• **SOURCE INFORMATION**:
- Opening Delimiter -

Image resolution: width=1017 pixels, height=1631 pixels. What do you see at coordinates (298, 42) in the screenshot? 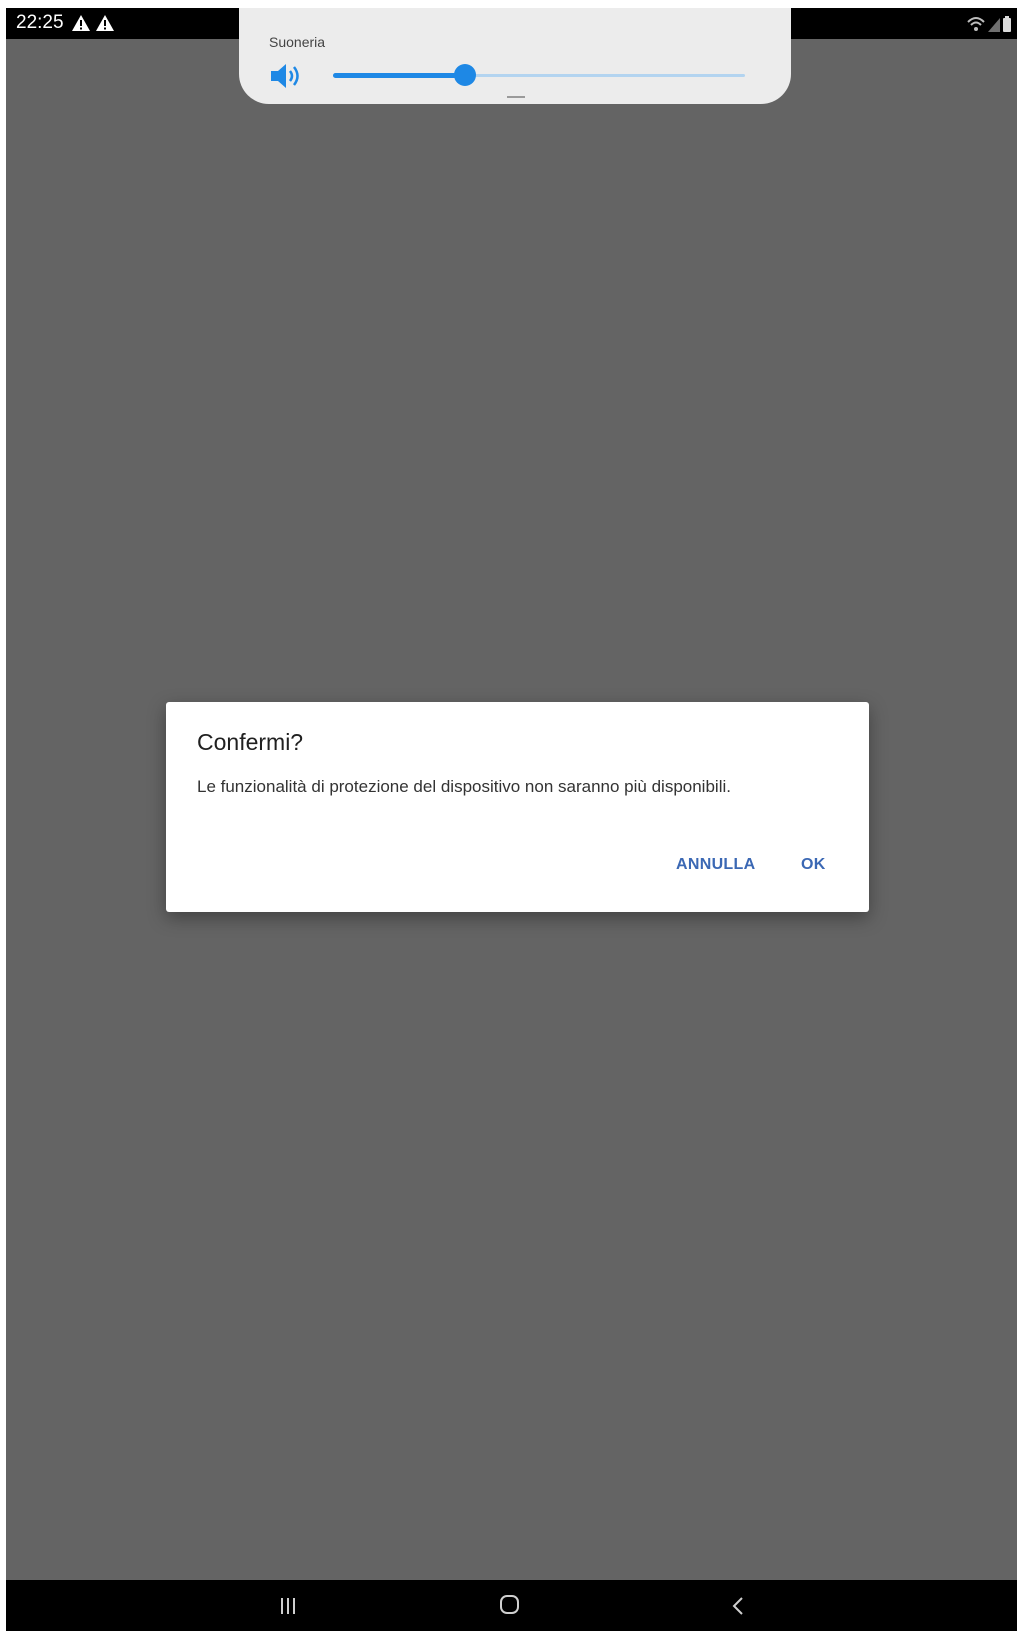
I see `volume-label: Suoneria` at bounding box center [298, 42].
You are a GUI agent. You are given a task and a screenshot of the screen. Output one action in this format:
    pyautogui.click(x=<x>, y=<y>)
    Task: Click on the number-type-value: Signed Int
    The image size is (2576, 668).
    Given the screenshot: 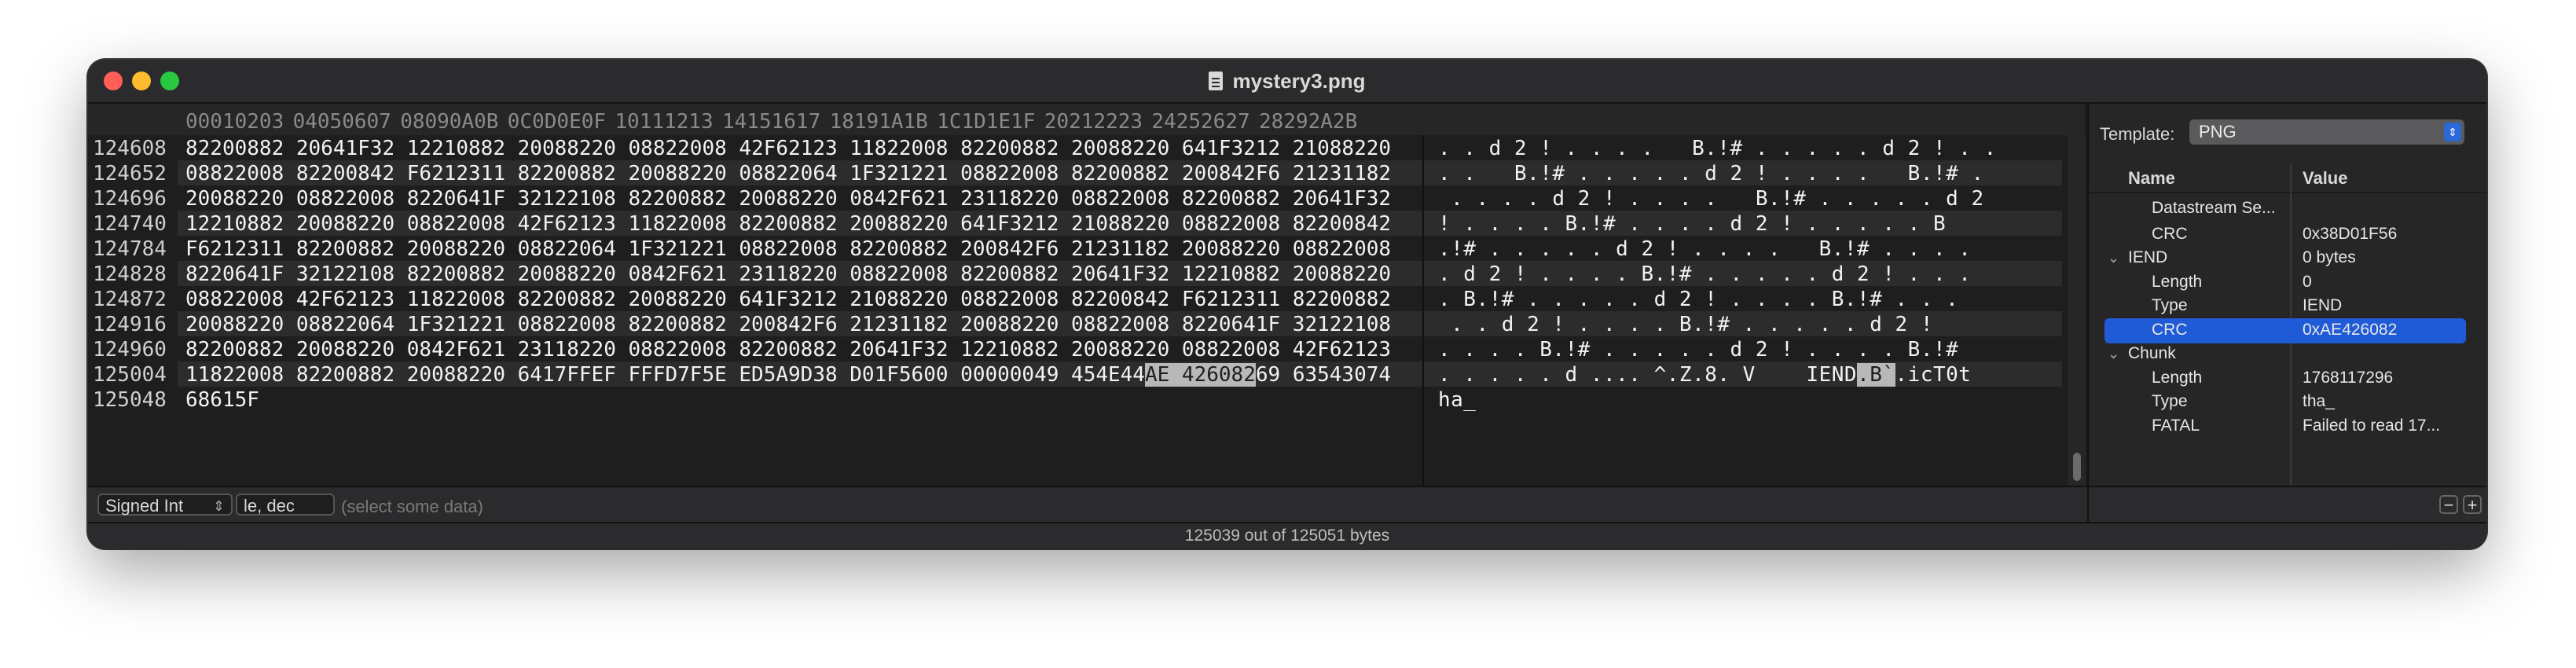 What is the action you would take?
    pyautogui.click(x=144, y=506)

- Closing Delimiter -
- Opening Delimiter -

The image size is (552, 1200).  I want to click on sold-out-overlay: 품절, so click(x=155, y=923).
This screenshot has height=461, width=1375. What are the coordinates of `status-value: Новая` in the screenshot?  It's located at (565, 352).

- Closing Delimiter -
- Opening Delimiter -

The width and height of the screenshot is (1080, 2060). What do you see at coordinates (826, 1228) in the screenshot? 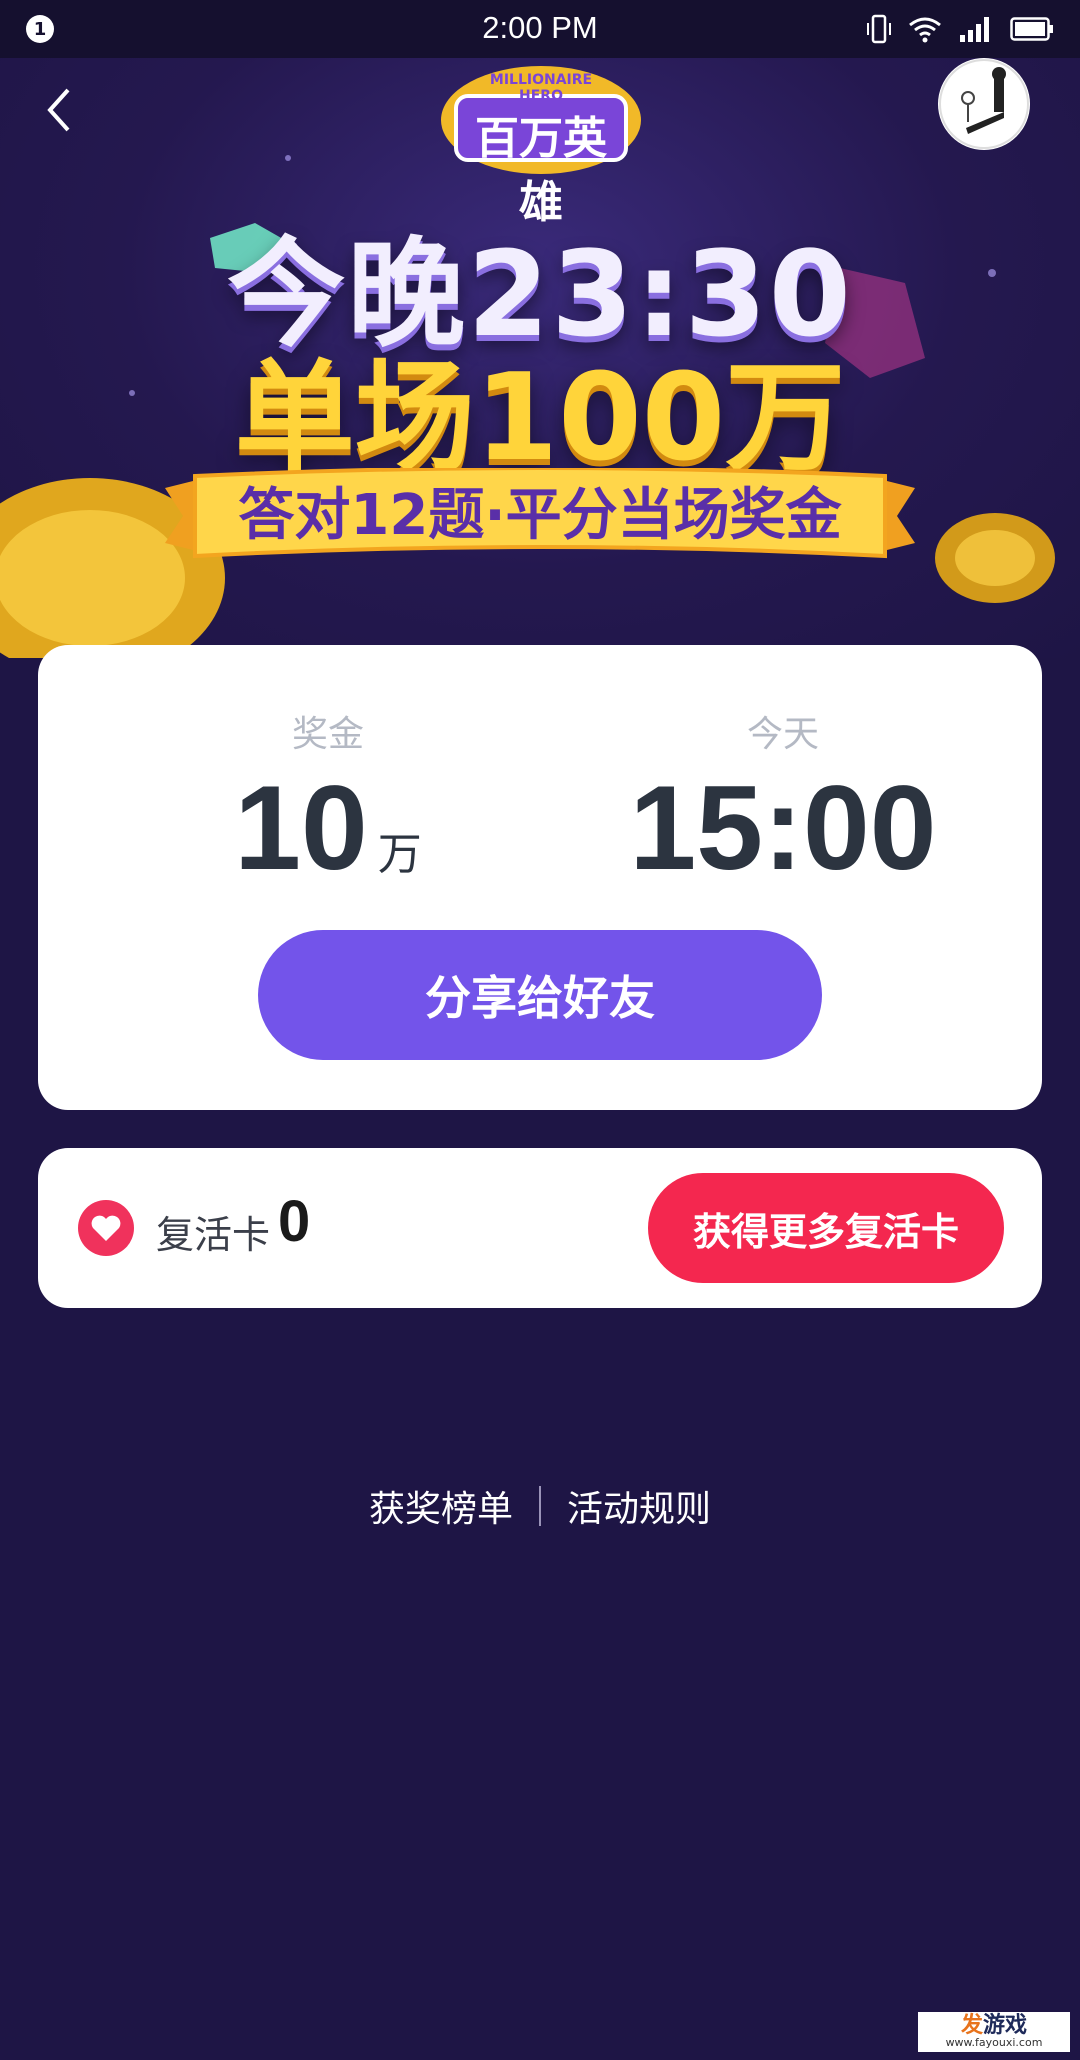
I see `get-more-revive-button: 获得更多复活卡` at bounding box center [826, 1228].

- Closing Delimiter -

• **REQUIRED WORK**: Return the items that begin with the line containing "The image size is (552, 1200)." and end with the line containing "This screenshot has", repeating these lines exactly as they appear, with both end lines included.

• **YOUR SOLUTION**:
The image size is (552, 1200).  I want to click on sold-out-overlay: 품절, so click(x=155, y=923).
This screenshot has height=461, width=1375. What are the coordinates of `status-value: Новая` in the screenshot?  It's located at (565, 352).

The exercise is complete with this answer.